- **Task directions**: Copy the lines verbatim, beginning at the line that contains "Screen dimensions: 1399x787" and stopping after the line that contains "I will pos(795,560).". Include both of those lines and nothing outside them.

- **Supplied material**:
>> BEGIN
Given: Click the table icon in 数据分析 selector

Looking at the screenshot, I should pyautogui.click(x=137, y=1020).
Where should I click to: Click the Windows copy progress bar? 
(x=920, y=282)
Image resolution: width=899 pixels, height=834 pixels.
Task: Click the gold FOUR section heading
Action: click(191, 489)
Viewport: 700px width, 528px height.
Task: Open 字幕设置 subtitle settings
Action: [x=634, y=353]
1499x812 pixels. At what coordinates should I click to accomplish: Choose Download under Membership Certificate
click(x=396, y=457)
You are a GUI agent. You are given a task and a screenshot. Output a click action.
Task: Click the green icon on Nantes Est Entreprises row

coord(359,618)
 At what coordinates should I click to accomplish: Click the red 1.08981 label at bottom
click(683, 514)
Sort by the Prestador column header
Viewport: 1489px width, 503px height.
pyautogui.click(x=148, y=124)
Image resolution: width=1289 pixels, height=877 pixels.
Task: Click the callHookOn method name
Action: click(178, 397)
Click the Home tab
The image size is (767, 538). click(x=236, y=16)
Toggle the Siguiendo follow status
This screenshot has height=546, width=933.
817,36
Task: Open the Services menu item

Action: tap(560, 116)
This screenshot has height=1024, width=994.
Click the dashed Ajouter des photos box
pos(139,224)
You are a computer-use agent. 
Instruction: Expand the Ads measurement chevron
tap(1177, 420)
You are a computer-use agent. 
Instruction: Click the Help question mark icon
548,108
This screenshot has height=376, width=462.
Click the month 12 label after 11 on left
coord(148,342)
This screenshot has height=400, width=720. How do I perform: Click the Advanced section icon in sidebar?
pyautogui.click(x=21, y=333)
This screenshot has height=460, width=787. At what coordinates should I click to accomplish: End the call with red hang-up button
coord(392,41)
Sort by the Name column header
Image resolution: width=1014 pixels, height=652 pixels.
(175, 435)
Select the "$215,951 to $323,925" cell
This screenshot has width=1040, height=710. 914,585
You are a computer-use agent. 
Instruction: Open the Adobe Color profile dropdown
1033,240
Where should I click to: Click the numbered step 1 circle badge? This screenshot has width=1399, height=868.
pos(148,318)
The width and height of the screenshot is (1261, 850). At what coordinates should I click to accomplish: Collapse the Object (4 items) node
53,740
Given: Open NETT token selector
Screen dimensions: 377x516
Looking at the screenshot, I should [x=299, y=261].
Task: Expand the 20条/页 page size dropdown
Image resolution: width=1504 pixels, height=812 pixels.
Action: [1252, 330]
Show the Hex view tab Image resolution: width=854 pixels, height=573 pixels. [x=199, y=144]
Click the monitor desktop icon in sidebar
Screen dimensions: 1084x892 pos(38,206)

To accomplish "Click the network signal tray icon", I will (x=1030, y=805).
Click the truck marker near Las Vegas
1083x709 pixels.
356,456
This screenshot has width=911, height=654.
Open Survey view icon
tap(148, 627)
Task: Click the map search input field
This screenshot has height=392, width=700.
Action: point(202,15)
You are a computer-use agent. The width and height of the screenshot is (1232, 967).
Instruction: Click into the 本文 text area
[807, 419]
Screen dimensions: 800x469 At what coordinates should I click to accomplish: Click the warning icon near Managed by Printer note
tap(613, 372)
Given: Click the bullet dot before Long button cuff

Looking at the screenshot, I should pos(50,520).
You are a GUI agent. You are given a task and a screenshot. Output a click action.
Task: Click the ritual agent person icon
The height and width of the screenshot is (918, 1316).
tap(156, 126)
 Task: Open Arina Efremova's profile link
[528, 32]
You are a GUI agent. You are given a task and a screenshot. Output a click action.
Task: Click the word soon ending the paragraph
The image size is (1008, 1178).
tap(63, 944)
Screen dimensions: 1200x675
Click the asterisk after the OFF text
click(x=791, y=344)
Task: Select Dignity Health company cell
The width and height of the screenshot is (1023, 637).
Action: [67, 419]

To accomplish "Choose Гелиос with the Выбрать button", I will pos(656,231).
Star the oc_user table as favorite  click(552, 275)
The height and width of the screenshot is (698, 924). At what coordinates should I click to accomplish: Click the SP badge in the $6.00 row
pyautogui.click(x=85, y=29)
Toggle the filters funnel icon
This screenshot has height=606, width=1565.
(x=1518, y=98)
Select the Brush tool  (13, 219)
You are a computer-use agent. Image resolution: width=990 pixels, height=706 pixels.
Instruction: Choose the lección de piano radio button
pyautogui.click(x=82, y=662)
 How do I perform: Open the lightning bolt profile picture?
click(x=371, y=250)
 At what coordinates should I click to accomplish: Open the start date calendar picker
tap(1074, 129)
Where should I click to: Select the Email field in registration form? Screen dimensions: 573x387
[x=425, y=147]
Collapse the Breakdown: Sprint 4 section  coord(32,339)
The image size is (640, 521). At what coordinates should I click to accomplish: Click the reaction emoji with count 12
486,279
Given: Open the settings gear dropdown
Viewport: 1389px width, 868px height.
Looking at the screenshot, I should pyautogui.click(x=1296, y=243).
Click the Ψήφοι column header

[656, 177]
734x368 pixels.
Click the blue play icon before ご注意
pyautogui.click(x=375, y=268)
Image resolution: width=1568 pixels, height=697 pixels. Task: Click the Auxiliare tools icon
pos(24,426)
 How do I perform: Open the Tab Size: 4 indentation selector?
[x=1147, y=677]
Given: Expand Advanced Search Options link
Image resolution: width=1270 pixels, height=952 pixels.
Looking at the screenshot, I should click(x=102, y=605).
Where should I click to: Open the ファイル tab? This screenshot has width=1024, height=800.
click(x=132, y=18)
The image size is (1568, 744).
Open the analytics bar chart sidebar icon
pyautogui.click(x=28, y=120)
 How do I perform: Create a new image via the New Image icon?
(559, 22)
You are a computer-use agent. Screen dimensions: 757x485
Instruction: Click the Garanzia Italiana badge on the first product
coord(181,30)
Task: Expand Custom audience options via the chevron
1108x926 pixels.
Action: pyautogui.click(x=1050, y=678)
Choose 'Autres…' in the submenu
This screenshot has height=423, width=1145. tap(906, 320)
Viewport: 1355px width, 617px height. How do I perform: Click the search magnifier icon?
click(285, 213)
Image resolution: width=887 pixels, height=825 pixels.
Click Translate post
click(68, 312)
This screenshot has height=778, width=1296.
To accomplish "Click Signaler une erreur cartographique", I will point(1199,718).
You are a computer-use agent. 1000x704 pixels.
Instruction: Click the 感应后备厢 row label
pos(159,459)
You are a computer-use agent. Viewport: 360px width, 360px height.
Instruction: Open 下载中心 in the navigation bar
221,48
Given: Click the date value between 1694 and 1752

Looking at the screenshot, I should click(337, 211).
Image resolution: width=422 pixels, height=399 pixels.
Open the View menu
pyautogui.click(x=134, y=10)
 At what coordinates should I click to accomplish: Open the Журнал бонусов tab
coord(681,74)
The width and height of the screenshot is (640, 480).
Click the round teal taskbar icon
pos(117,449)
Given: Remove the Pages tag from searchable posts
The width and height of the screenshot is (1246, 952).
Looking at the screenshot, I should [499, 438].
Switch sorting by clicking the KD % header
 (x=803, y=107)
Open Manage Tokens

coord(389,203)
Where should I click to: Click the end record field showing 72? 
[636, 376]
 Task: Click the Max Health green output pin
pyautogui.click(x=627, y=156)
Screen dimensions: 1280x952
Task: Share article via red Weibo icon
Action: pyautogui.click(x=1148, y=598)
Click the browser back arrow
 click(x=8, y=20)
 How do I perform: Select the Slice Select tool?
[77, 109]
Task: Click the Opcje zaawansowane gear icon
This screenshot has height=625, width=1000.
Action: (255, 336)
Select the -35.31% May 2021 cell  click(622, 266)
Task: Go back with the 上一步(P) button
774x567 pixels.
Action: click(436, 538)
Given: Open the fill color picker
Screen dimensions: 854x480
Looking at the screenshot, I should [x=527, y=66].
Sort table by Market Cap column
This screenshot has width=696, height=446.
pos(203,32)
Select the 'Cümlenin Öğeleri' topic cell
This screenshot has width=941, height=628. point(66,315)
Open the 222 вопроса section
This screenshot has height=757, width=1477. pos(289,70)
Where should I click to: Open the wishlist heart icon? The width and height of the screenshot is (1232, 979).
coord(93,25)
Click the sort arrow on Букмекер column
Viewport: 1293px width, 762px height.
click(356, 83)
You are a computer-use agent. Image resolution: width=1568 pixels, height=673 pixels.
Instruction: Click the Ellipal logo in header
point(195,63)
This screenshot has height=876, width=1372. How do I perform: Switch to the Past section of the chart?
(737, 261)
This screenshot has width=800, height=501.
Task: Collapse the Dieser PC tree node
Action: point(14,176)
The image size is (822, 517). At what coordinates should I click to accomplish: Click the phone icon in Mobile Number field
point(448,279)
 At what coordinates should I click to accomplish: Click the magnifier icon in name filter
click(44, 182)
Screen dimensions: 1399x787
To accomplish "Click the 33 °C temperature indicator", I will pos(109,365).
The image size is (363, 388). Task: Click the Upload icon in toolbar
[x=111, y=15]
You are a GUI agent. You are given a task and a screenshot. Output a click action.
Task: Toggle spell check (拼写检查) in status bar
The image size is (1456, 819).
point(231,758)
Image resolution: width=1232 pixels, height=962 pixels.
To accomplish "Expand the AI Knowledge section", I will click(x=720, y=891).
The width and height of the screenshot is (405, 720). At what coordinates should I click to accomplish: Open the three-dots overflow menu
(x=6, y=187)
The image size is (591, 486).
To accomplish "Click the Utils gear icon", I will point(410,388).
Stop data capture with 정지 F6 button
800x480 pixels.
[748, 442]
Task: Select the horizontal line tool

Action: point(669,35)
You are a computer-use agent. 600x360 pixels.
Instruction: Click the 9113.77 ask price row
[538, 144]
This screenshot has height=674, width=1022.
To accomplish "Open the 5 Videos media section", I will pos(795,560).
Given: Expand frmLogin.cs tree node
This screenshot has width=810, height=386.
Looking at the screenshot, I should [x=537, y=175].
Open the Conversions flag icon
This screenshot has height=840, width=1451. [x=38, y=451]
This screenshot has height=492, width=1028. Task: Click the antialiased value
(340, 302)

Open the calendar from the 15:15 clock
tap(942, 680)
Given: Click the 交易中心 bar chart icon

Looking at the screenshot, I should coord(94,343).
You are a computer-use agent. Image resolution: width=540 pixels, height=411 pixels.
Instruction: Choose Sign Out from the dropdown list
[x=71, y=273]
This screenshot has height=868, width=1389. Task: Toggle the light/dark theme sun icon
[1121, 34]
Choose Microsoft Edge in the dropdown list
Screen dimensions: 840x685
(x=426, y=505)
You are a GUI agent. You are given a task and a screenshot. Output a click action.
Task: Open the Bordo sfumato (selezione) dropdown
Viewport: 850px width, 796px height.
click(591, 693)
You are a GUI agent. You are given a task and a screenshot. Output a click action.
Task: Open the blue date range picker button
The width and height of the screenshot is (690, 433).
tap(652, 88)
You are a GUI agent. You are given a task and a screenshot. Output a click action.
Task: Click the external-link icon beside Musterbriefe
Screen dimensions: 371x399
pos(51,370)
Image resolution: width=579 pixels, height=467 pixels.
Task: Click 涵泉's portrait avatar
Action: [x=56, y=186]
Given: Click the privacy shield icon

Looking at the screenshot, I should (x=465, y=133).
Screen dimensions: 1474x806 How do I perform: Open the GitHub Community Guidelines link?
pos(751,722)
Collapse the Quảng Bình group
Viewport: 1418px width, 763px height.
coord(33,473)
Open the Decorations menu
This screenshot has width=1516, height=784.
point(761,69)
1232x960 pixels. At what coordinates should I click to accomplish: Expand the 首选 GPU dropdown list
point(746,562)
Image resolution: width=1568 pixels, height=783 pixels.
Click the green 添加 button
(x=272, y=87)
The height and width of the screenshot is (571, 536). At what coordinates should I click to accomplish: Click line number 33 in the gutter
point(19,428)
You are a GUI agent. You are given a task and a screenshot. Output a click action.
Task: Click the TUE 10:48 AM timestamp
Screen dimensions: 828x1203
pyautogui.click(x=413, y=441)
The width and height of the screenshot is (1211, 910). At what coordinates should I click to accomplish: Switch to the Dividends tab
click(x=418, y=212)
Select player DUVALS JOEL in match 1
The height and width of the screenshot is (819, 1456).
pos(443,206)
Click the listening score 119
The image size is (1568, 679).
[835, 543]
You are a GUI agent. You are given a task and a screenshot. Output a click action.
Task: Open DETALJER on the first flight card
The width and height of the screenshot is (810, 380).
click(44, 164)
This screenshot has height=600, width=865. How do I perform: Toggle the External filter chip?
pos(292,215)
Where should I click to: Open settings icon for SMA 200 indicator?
>> END
- **Reply to the task**:
Screen dimensions: 1399x787
To accomplish "Click the 33 °C temperature indicator", I will pos(109,365).
The image size is (363, 388). Task: Click the Upload icon in toolbar
[x=111, y=15]
You are a GUI agent. You are given a task and a screenshot. Output a click action.
Task: Toggle spell check (拼写检查) in status bar
The image size is (1456, 819).
point(231,758)
Image resolution: width=1232 pixels, height=962 pixels.
To accomplish "Expand the AI Knowledge section", I will click(x=720, y=891).
The width and height of the screenshot is (405, 720). At what coordinates should I click to accomplish: Open the three-dots overflow menu
(x=6, y=187)
The image size is (591, 486).
To accomplish "Click the Utils gear icon", I will point(410,388).
Stop data capture with 정지 F6 button
800x480 pixels.
[748, 442]
Task: Select the horizontal line tool

Action: point(669,35)
You are a computer-use agent. 600x360 pixels.
Instruction: Click the 9113.77 ask price row
[538, 144]
This screenshot has height=674, width=1022.
To accomplish "Open the 5 Videos media section", I will pos(795,560).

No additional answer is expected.